### TASK
Starting at the line that contains "Expand the 720VR全景 plugin entry", copy every line through the end of the records below exactly as written, leaving out pictures.

### DATA RECORDS
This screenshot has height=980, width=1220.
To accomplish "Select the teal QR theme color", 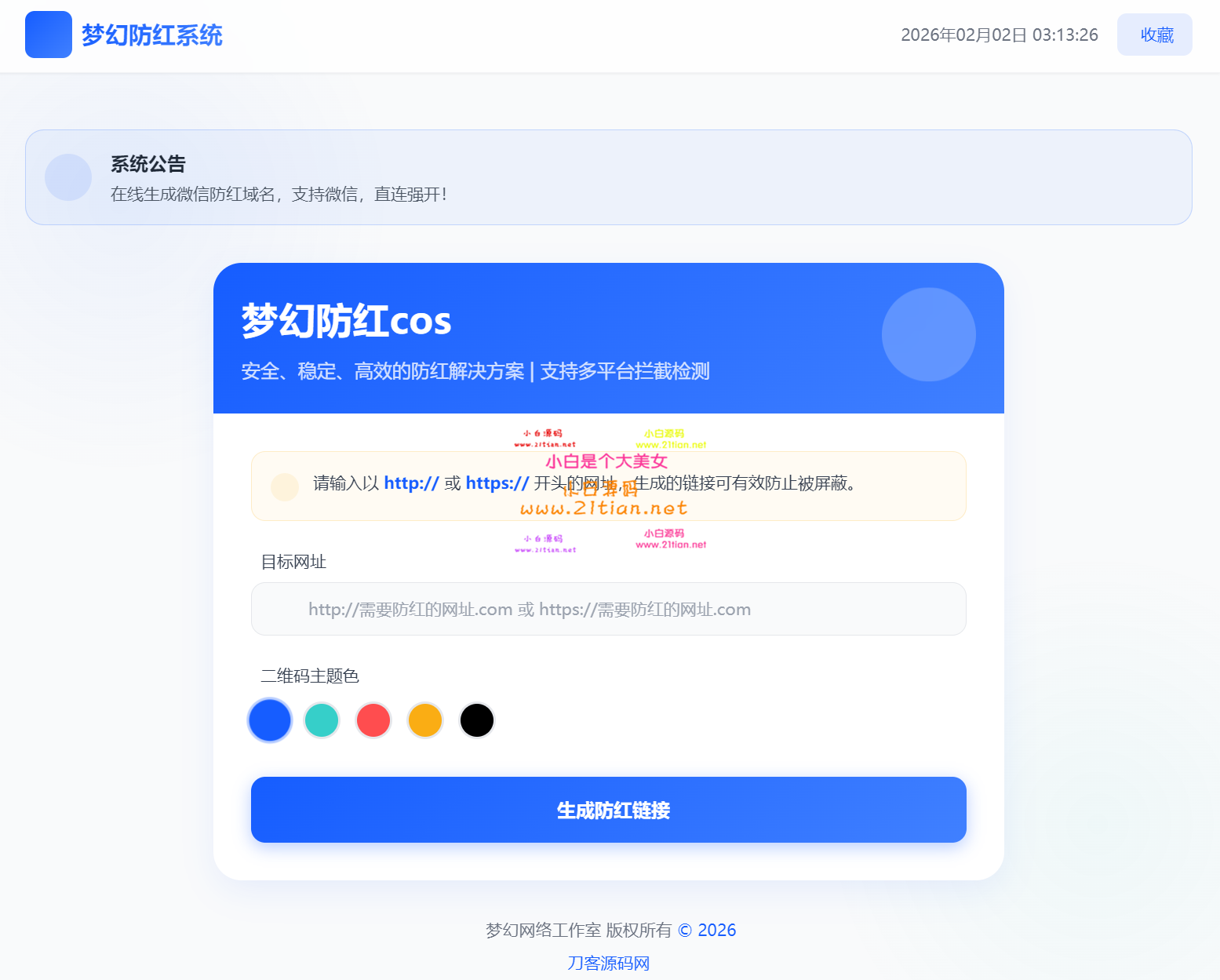I will point(322,720).
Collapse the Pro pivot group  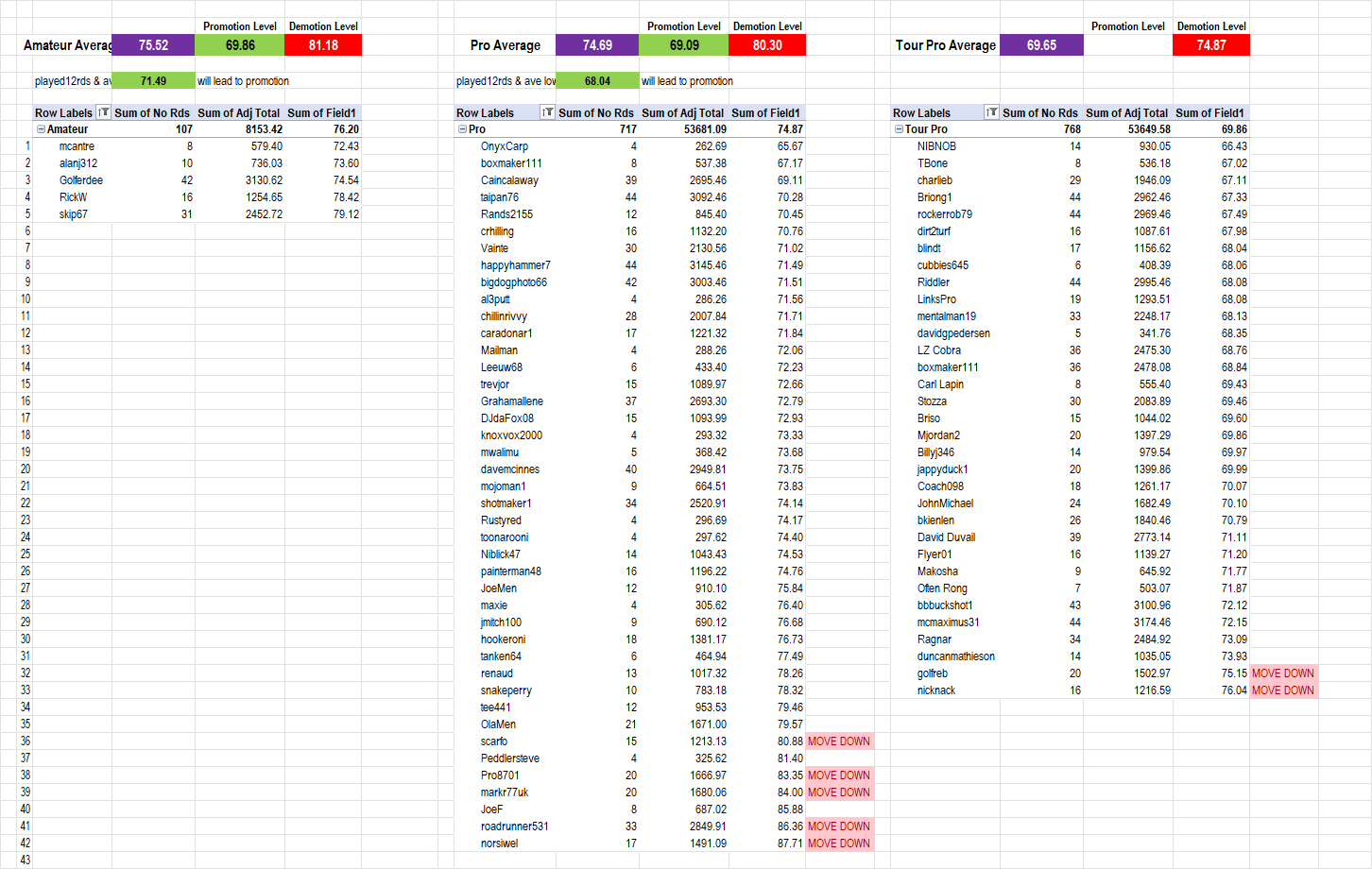tap(462, 129)
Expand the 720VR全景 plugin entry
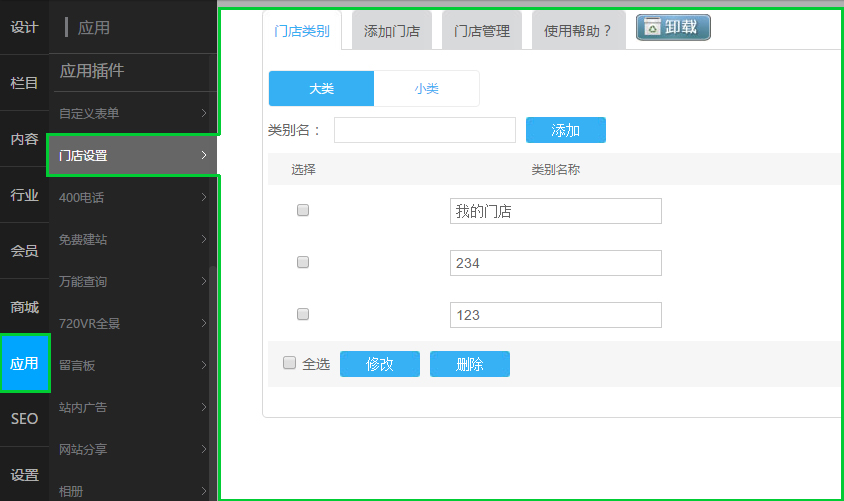 click(x=132, y=324)
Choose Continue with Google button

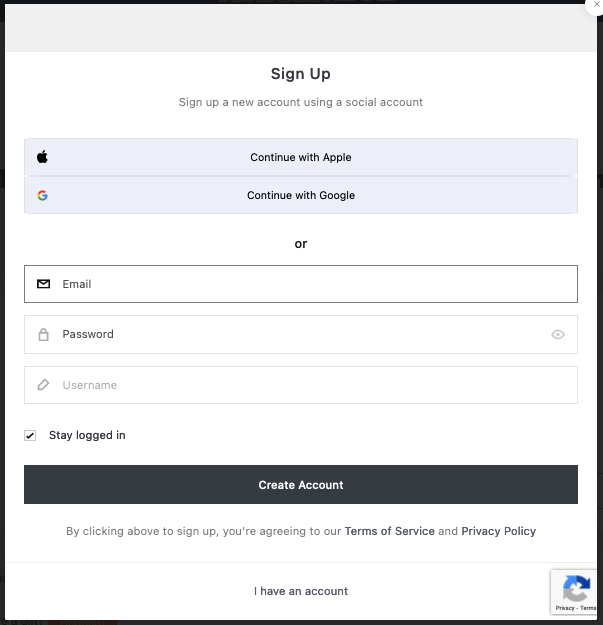pos(301,195)
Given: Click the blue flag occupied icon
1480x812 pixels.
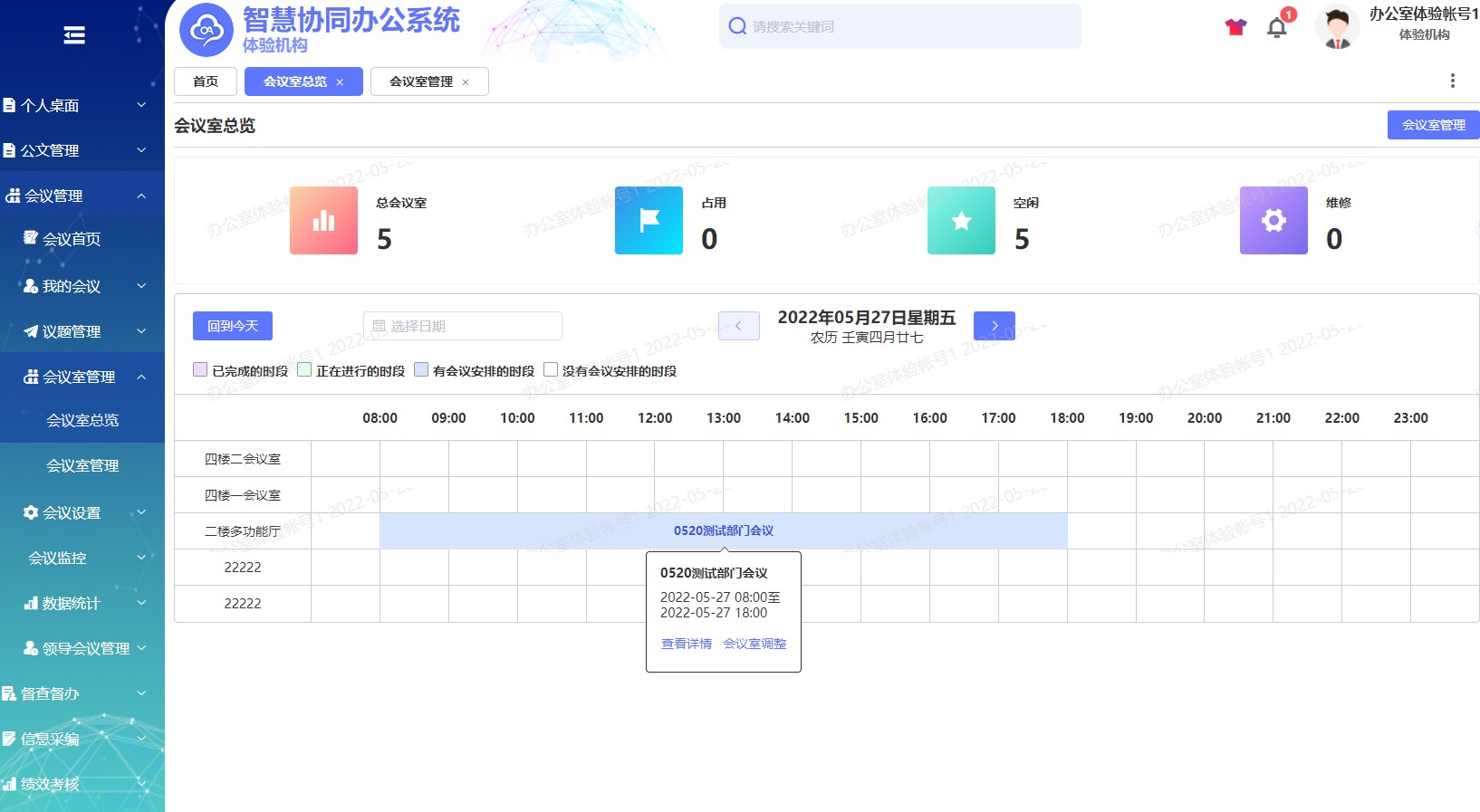Looking at the screenshot, I should point(649,221).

### ANSWER FOR THIS EXERCISE
Expand the 720VR全景 plugin entry
 click(x=132, y=324)
Choose Continue with Google button

pos(301,195)
Given: Click the blue flag occupied icon
1480x812 pixels.
Looking at the screenshot, I should point(649,221).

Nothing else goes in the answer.